Rewrite the entries as a numbered list, starting at the line that contains "This screenshot has width=690, height=414." and continuing through the last line of the entries, leaving out any blank lines.
─── Data supplied ───
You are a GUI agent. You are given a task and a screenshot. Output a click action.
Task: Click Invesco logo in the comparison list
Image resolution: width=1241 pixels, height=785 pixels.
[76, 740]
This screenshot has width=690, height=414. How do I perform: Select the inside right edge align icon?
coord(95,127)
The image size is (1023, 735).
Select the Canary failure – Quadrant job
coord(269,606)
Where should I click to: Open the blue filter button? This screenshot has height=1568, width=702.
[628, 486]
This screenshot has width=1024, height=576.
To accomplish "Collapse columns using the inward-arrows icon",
───
* Task solution *
1. This screenshot has width=690, height=414. How do I perform: Select the inside right edge align icon?
2. coord(95,127)
3. The image size is (1023, 735).
4. Select the Canary failure – Quadrant job
5. coord(269,606)
6. Where should I click to: Open the blue filter button? This screenshot has height=1568, width=702.
7. [628, 486]
8. This screenshot has width=1024, height=576.
9. To accomplish "Collapse columns using the inward-arrows icon",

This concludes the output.